In the literature, a wide variety of probability distributions are proposed to account for RT data. Among these, the gamma distribution was the favorite (see e.g., Bush & Mosteller, 1955; Christie, 1952; Luce, 1960; Restle, 1961). The gamma distribution can be considered as a special case of the Poisson-Erlang distribution, arising if the number of distractions is assumed to be constant. In that particular case the gamma distribution is referred to as the Erlang distribution. The Erlang distribution has three parameters: the parameter $\delta$, which again represents the transition rate to switch from distraction to work, the number of distraction N and real total working time A. Note, that N is assumed to be constant across RTs. According to the Erlang model, expectation and variance can be written as

$$E(T) = A + \frac{N}{\delta}$$ (10)

and

$$Var(T) = \frac{N}{\delta^2}$$ (11)

Taking the natural logarithm of both sides one obtains:

$$\ln E(T) = \ln(A+\frac{N}{\delta})$$ (12)

and

$$\ln Var(T) = \ln(\frac{N}{\delta^2}) = \ln N - 2\ln \delta$$ (13)

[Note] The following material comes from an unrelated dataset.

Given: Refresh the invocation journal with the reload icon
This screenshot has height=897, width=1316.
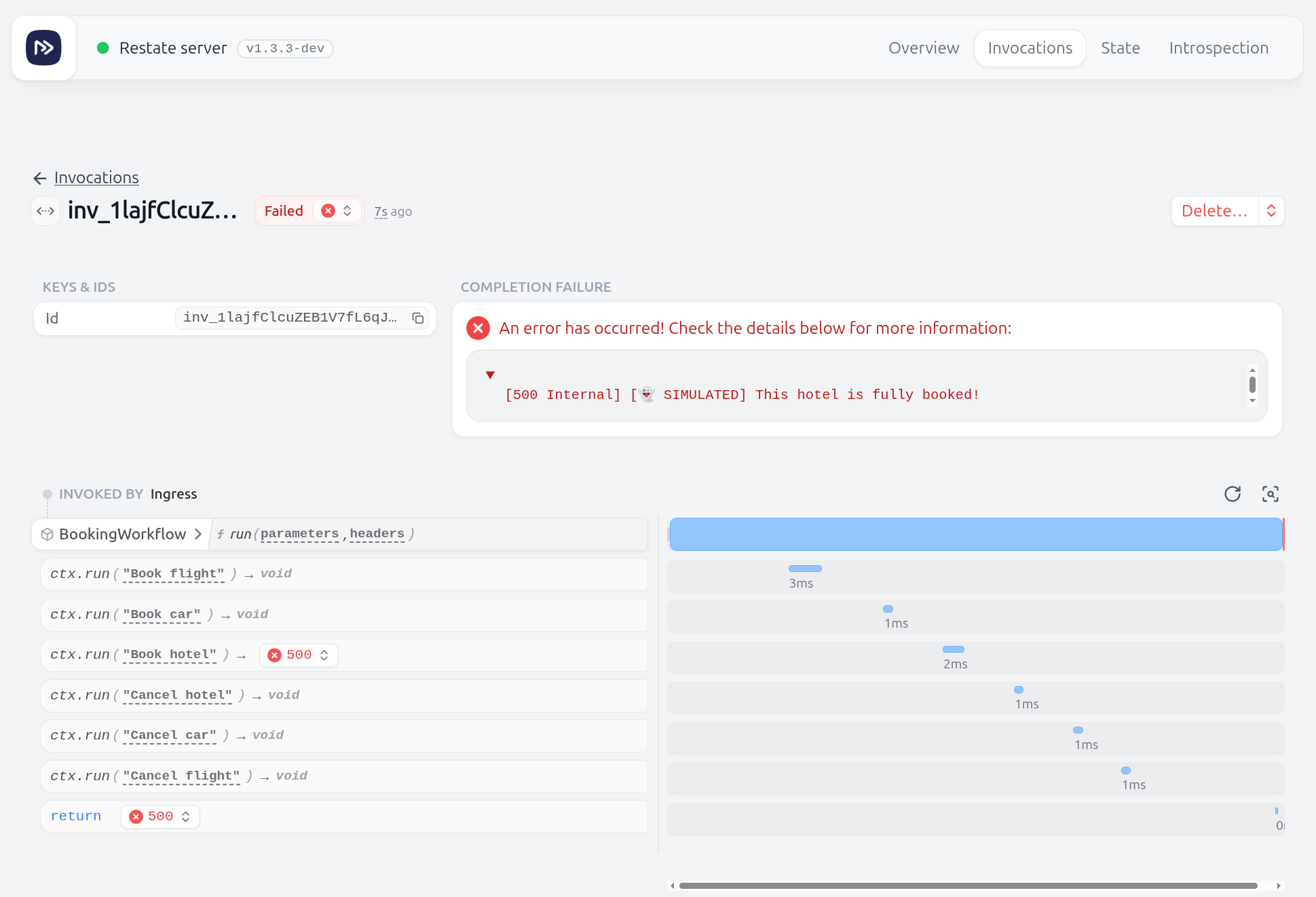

As was the case in the Poisson-Erlang model, in the Erlang model the logarithm of the variance is also a linear function of the logarithm of the parameters, that is the parameters N and $\delta$. And also similar to the Poisson-Erlang model, in the Erlang model this is not the case with respect to the logarithm of the expectation. But, again, in the Erlang model the difference between the expectation E(T) and the real total working time A: E(T)-A is a linear function of the logarithm of the Erlang parameters:

$$\ln(E(T)-A) = \ln N - \ln \delta$$ (14)

So, according to the simpler Erlang model, the correlation across subjects between $\ln(E(T)-A)$ and $\ln Var(T)$ is also linearly dependent on the log parameters $\ln A$, $\ln N$ and $\ln \delta$.